## [ASSIGNMENT]
Nothing but the lines from the top of the following entries through the line with "Screen dimensions: 716x602" should be printed, exactly as they are.
Top of PROVIDED DATA
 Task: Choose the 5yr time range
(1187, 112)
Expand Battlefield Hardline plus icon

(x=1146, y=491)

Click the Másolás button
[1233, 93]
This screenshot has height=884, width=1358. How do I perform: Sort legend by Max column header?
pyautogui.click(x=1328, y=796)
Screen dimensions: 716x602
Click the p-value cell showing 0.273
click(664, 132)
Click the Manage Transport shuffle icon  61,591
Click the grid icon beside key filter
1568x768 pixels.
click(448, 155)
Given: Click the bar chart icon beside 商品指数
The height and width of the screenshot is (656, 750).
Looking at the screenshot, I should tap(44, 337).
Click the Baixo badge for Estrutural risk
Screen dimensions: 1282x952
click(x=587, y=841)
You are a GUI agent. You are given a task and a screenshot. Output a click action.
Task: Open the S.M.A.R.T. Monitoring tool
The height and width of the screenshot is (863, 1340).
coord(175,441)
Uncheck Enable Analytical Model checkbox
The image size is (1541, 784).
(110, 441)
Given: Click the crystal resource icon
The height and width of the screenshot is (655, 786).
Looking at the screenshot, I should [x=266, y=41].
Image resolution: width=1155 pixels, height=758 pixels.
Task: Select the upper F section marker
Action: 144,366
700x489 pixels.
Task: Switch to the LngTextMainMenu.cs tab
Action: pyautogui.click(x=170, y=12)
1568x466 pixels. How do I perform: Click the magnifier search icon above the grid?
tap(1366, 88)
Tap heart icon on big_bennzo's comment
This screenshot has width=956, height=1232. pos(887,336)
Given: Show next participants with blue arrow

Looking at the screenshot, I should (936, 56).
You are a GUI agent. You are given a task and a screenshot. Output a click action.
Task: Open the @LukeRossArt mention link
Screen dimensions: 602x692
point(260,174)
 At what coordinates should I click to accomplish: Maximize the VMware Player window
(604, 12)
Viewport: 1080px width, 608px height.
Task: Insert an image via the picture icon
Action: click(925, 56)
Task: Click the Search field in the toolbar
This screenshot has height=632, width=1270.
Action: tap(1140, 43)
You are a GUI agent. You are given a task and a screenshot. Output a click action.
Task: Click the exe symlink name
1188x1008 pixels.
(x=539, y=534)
Bottom of PROVIDED DATA
## [COMPLETED TASK]
 Task: Choose the 5yr time range
(1187, 112)
Expand Battlefield Hardline plus icon

(x=1146, y=491)

Click the Másolás button
[1233, 93]
This screenshot has height=884, width=1358. How do I perform: Sort legend by Max column header?
pyautogui.click(x=1328, y=796)
Screen dimensions: 716x602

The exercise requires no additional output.